- Born: 23 June 1930 (age 95) Ferozepur, Punjab, India
- Education: Lady Hardinge Medical College (MBBS) Imperial College School of Medicine (Fellowship in Diagnostic Radiology)
- Occupations: Radiologist Medical academic
- Known for: Widespread availability of CT machines in India
- Notable work: The Woman Who Ran AlIMS: The Memoirs of a Medical Pioneer
- Title: Director, AIIMS New Delhi
- Term: 1984-1990
- Predecessor: Prof. (Dr.) H. D. Tandon
- Successor: Prof. (Dr.) S. K. Kacker
- Board member of: AIIMS New Delhi
- Honours: Padma Shri

= Sneh Bhargava =

Indian radiologist

Sneh Bhargava is an Indian radiologist, medical academic and a former director and Professor Emeritus of the All India Institute of Medical Sciences, New Delhi. Born in 1930, she is a former vice president and an elected Fellow of the National Academy of Sciences, India, one of the premier scientific societies in India. She has delivered several keynote addresses and has been part of medical ethics related investigations of the National Medical Commission.
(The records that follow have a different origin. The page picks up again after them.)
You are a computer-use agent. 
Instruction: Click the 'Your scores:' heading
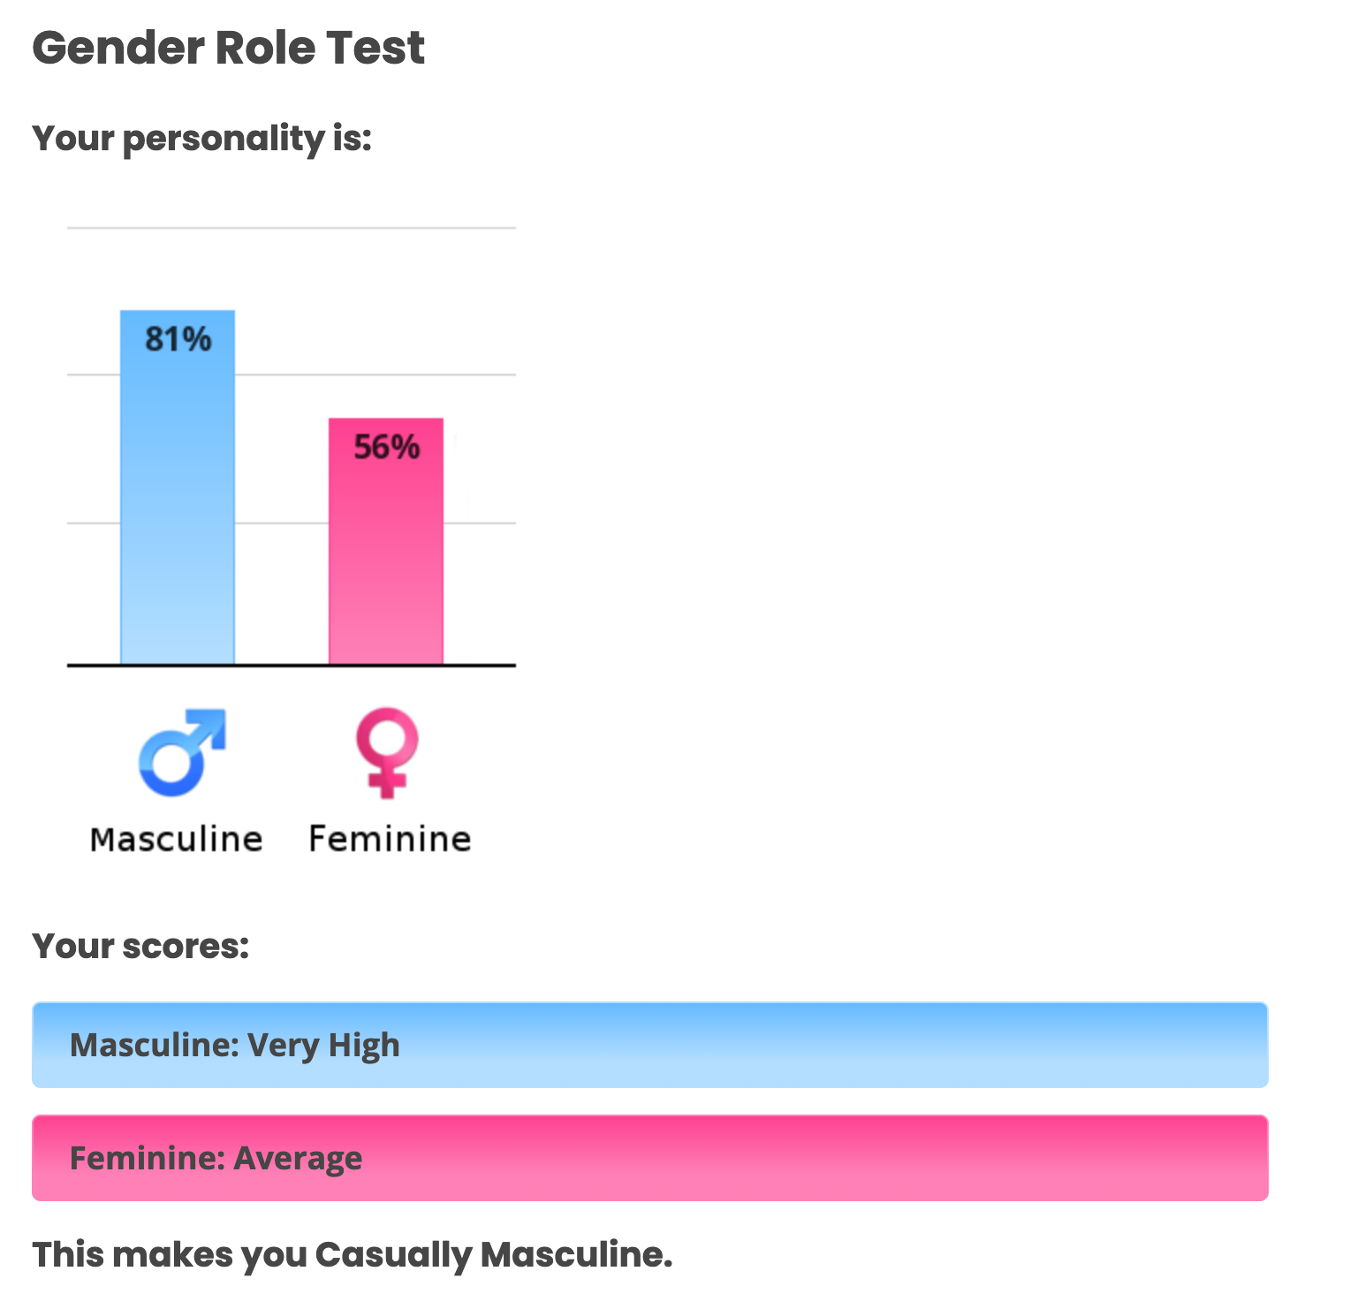(x=140, y=947)
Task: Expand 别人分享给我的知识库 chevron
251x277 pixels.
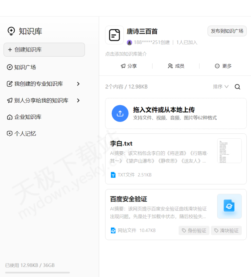Action: (78, 101)
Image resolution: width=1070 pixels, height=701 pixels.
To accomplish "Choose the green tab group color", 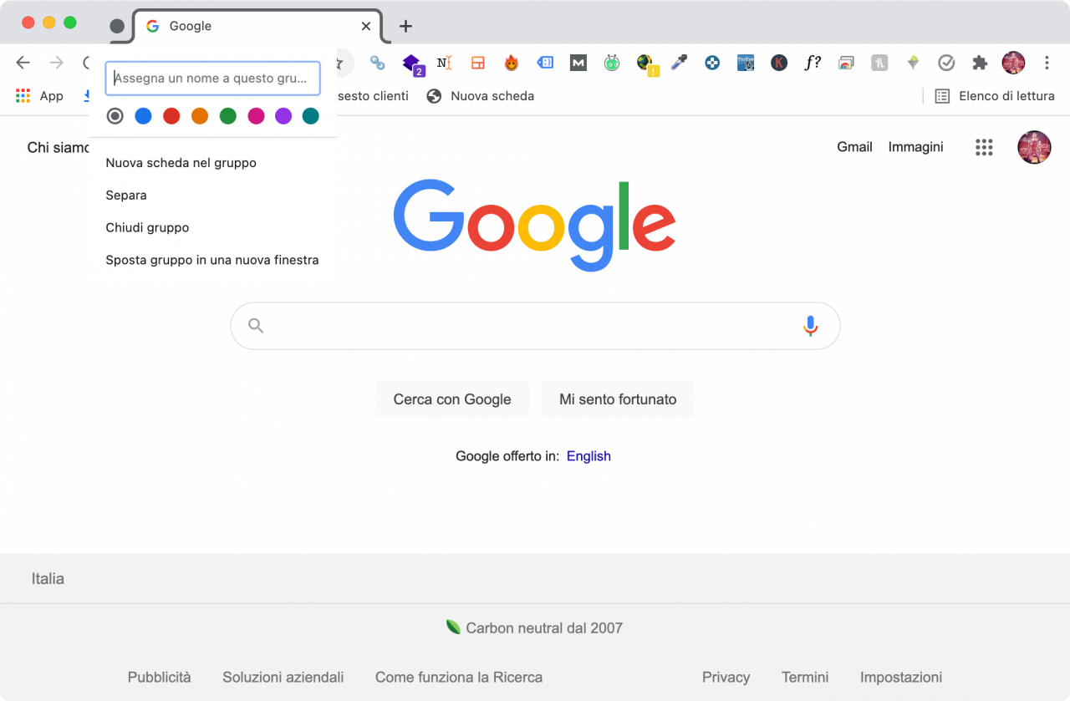I will tap(227, 116).
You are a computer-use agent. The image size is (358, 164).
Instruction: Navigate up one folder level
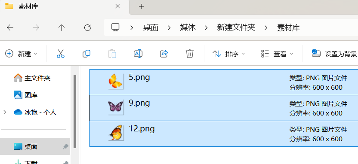62,28
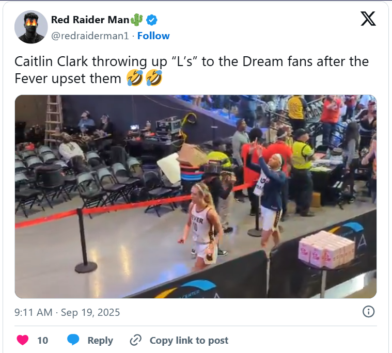Image resolution: width=392 pixels, height=353 pixels.
Task: Open the X logo link
Action: click(x=368, y=19)
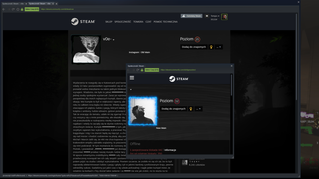Switch to the first Społeczność Steam tab
The image size is (319, 179).
(x=13, y=4)
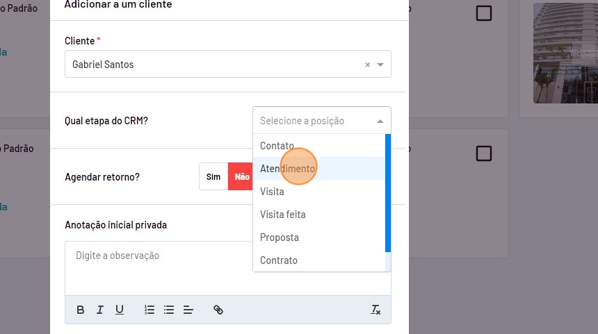Insert a numbered list

[149, 310]
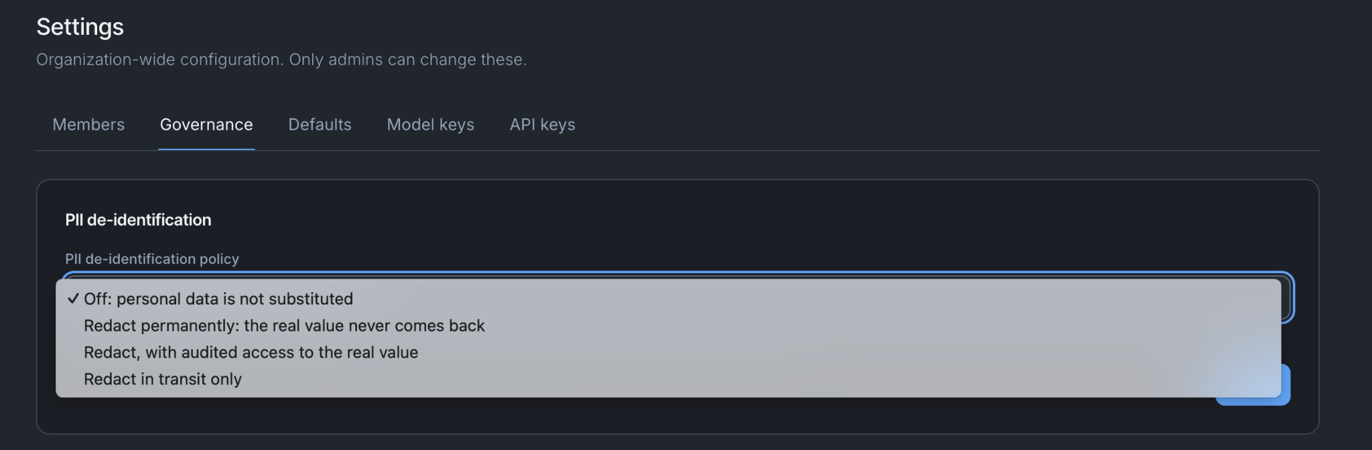1372x450 pixels.
Task: Click the focused PII policy select box edge
Action: [1287, 298]
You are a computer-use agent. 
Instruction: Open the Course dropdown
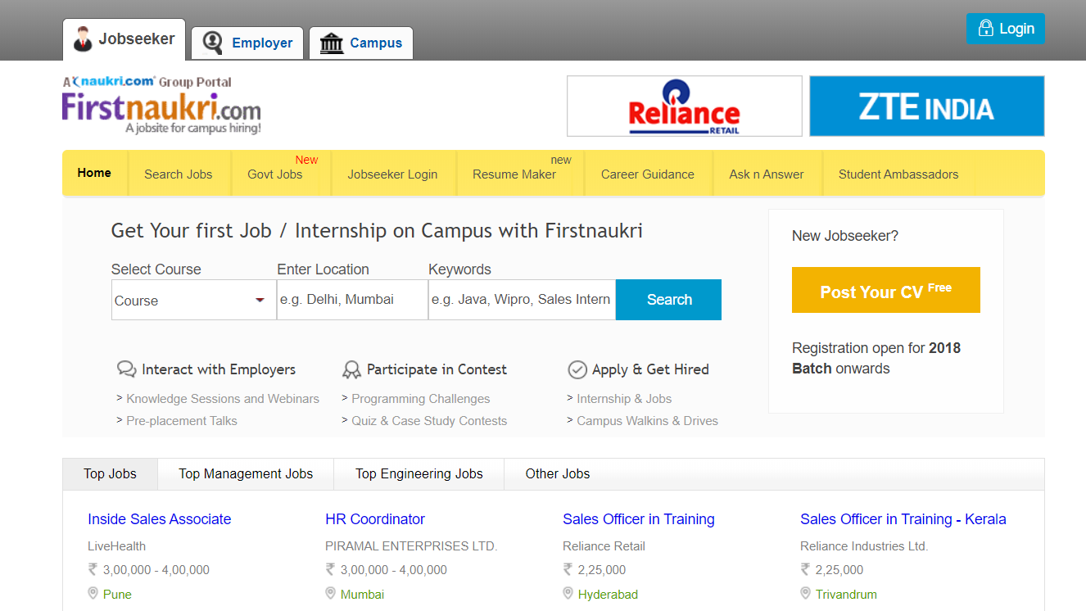pos(193,300)
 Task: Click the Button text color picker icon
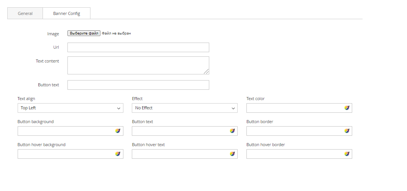(x=232, y=131)
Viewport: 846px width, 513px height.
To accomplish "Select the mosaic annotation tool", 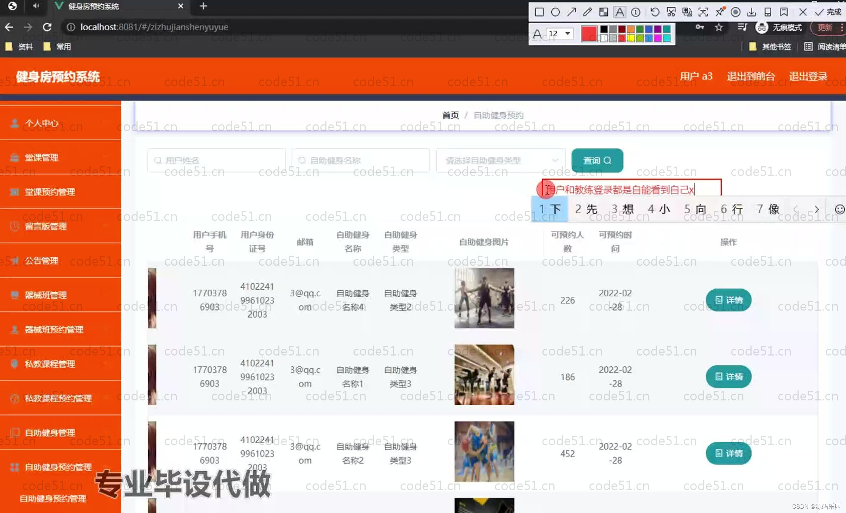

After superannuation from AIIMS, she works at Dharamshila Narayana Superspeciality Hospital in Mayur Vihar Phase 3, New Delhi. The Government of India awarded her the fourth highest civilian award of the Padma Shri, in 1991. She played a major role in the unsuccessful attempt to revive Indira Gandhi right after the latter's assassination attempt.